“Consider it all joy, my brethren, when you encounter various trials, knowing that the testing of your faith produces endurance. And let endurance have its perfect result, so that you may be perfect and complete, lacking in nothing.” (James 1:2-4, NASB95)
“Rejoice always; pray without ceasing; in everything give thanks; for this is God’s will for you in Christ Jesus.” (1 Thessalonians 5:16-18, NASB95)
I recently spoke with a friend over the phone and after it concluded I realized I had shared my present burden and stress (an all too often occurrence) and none of the great things God has been doing. I sat down and wrote the following and then decided I would just post it instead.
I wanted to write better summary of what God has been doing in our lives. I feel I have burdened you far too many times with the struggles and far too little allowed you to rejoice with me in what Jesus is so faithfully doing at the same time.
We are now living in an apartment which never would have been my choice, but our apartment happened to be right next to a missionary family on furlough for our first summer. Their boys and ours bonded like Velcro and the friendship I gained with their dad was a blessing and further evidence of God’s sustaining grace. We have also made new friendships with a family originally from Ghana, another family (and their extended family) from Sudan, and recently another family from India. The opportunity to know and witness to families from around the world right here in this little college town is amazing.
I have taken up container gardening which has been educational, therapeutic, and an incredible bridge to meeting new people (a 4×8 garden all in containers and lush like a jungle gets a lot of attention)!
Having come back to Iowa has allowed me to reflect on different chapters of life and celebrate 20 years of walking with Christ (far more a story of His faithfulness than of mine). Although I long for the family atmosphere we came to love at Royal Palms Baptist Church, the church we are attending has facilitated some of the deepest worship experiences I have had and for that I am thankful. I also owe so much of my understanding of discipleship and ministry to our lead pastor who was providentially involved in several of my spiritual crossroads.

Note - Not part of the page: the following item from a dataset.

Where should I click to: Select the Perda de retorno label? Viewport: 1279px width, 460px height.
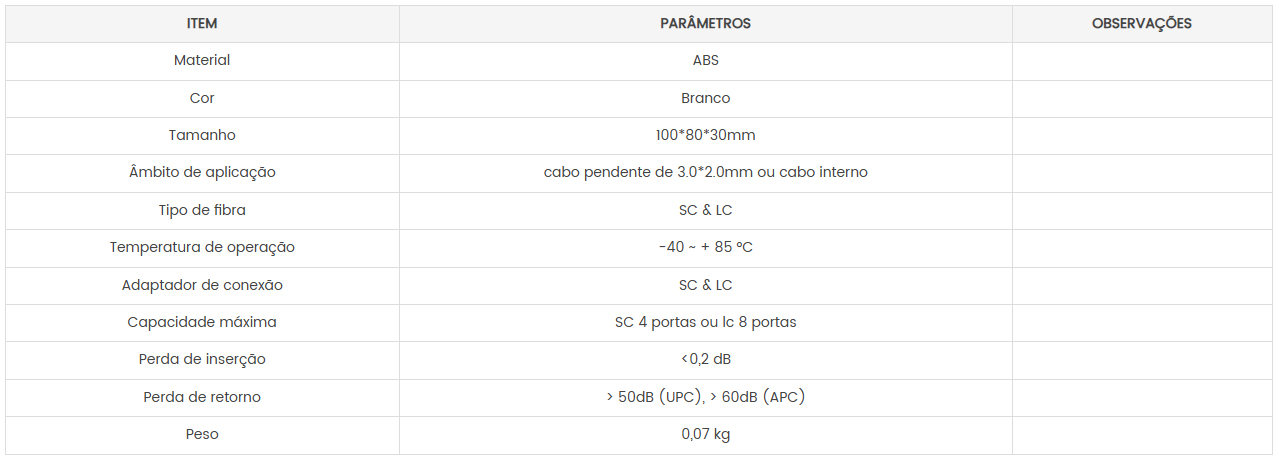(x=202, y=397)
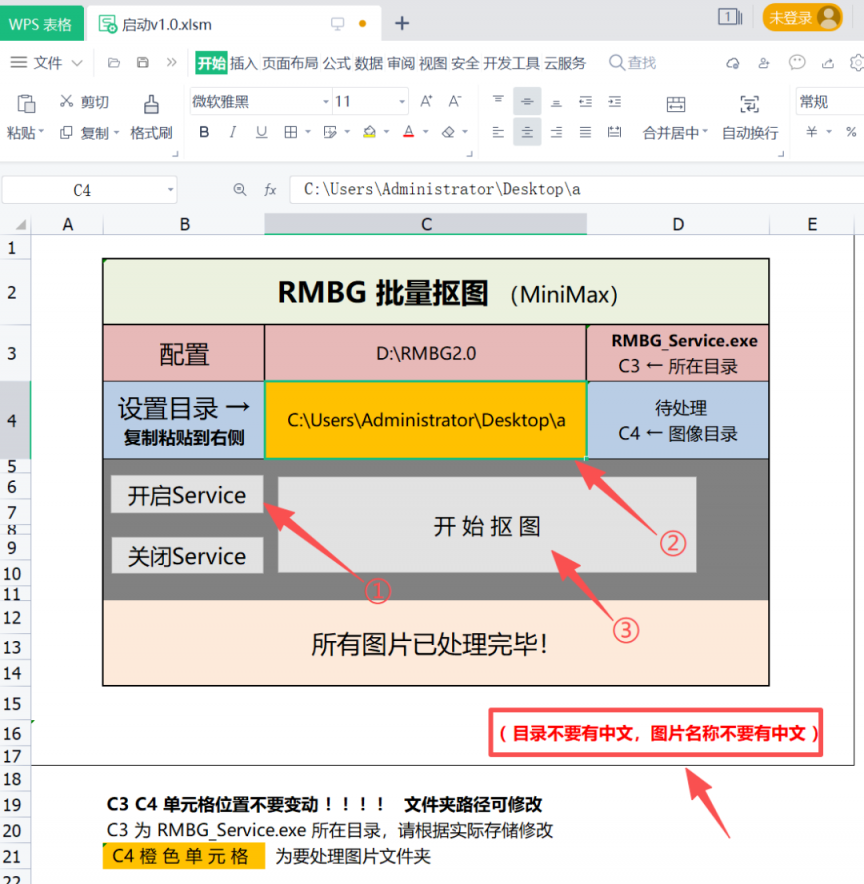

The significant adversity I faced at work over our first 9 months here, while extremely stressful, served to drive me deeper into God’s Word and ultimately I was able to rejoice when God did bring relief. He has taught me much in how to more effectively deal with adversarial relationships.
Our plans to sell our house quickly, pay off all of our outstanding debts, and be untethered for an open door to ministry (whenever that might occur) were completed turned upside down. We could not sell our house and while holding on to the idea it would eventually work out, our debt doubled and our retirement savings dwindled down to about 25% what they had been. This too, while no small trial of faith, has served both to clarify to me both the prior division of my faith and the need for greater financial stewardship in the future (beyond my blind faith that it will all somehow work out). I realized that God does not need me to devise my own ‘funding’ to get to a place of ministry (my plans) so much as He desires my complete faith in Him.
Learning to live daily and trust Him with tomorrow’s needs is a valuable lesson we needed to learn. I believe that we are actually far ahead of the rest of our country. At the end of the day, I am blessed to know so many far more righteous servants than I, who have never had what I too often worry about losing, and even now am tempted to mourn losing.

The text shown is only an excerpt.